Breite einer Aufweitung

 
 

Die sich einstellende Gerinneform (alternierende Bänke, verzweigtes Gerinne) ist im wesentlichen ein Funktion der Breite B, der bettbildenden Abflusstiefe h und des charakteristischen Korndurchmessers d. Dabei ist die Breite jener Faktor, der mit einer Aufweitung beeinflusst werden kann und daher im Vordergrund steht.
In der Literatur wurden verschiedene Kriterien aufgestellt, nach welchen das Auftreten der einen oder anderen Gerinneform vorhergesagt werden kann. Als Faustregel für die Flüsse im schweizerischen Alpen- und Voralpengebiet kann angenommen werden, dass sich bei einem Verhältnis

 
     
 

B / h ≥ 30     Bänke bilden können,

(1)  
       
  und dass sich das Gerinne bei einem Verhältnis    
       
 

B / h ≥ 50     verzweigt.

(2)  
       
 

Die so ermittelte Breite bezieht sich jedoch nur auf das unmittelbare Gewässerbett. Kann dem Flussraum nicht mehr Spielraum gewährt werden kommt es zur Ausbildung einer mehr oder weniger "statischen" Aufweitung mit vereinzelten Bänken oder Inseln. Diese Breite wird im folgenden als Baufw bezeichnet.

Damit sich eine gewisse, flusstypische Dynamik und ein möglichst breites Spektrum auentypischer Lebensräume entwickeln können, sollte dem Fluss mehr Spielraum gewährt werden:

Mindestbreite:                Bdyn_min = 2 * (50*h)

anzustrebende Breite:   Bdyn_ziel = 3 * (50*h)

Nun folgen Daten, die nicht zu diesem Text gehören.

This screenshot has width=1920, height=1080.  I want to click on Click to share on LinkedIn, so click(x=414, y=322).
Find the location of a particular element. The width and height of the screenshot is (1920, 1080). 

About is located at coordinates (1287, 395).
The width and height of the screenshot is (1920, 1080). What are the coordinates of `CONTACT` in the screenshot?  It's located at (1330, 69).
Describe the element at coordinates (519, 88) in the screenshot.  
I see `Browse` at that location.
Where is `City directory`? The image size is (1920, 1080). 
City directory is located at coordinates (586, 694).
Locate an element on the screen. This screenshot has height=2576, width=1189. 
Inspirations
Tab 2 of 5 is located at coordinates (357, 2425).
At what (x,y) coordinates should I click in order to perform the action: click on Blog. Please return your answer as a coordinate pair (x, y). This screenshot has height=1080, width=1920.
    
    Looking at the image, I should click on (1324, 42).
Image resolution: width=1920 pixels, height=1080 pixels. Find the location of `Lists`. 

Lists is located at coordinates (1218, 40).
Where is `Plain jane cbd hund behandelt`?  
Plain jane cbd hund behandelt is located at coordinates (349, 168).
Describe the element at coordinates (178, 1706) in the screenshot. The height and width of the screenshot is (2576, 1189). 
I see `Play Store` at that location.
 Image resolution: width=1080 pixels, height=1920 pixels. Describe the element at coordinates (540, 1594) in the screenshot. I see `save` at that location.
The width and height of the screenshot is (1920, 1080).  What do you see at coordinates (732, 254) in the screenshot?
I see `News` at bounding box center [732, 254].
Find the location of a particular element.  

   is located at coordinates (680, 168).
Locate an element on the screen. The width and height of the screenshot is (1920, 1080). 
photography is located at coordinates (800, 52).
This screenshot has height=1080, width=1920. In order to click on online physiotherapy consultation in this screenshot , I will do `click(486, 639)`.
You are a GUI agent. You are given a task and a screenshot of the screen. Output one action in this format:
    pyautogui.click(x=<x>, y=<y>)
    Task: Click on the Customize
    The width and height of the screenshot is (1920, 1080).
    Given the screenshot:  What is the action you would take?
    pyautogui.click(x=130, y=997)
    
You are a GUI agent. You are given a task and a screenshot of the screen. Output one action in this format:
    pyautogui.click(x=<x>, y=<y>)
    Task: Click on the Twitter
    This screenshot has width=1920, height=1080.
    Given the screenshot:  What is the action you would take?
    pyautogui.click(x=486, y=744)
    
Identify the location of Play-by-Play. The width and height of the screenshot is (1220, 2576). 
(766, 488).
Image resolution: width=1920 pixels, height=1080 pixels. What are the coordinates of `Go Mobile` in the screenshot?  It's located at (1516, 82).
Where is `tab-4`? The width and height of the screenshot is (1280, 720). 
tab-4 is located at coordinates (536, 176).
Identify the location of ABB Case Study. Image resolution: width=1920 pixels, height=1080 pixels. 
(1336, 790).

Detaillierte Hinweise finden Sie in den Handlungsempfehlungen Nr.2.

 

   
 

Länge einer Aufweitung

   
 

Bei der Dimensionierung der Länge muss der übergeordnete Geschiebehaushalt berücksichtigt werden, damit es nicht zu unerwünschten Erosionen im Unterlauf (oder in seltenen Fällen zu starken Auflandungen im Oberlauf) der Aufweitung kommen kann.

Die Länge der Aufweitung bestimmt, um wie viel die Sohle im Oberwasser angehoben werden kann. Berechnungshinweise finden Sie in Hunzinger (1998).

Daneben bestimmt die Länge welche auentypischen Lebensräume sich ausbilden können und die zeitliche und räumliche Kontinuität der Lebensraumvorkommen. Detaillierte Hinweise finden Sie in den Handlungsempfehlungen Nr.2.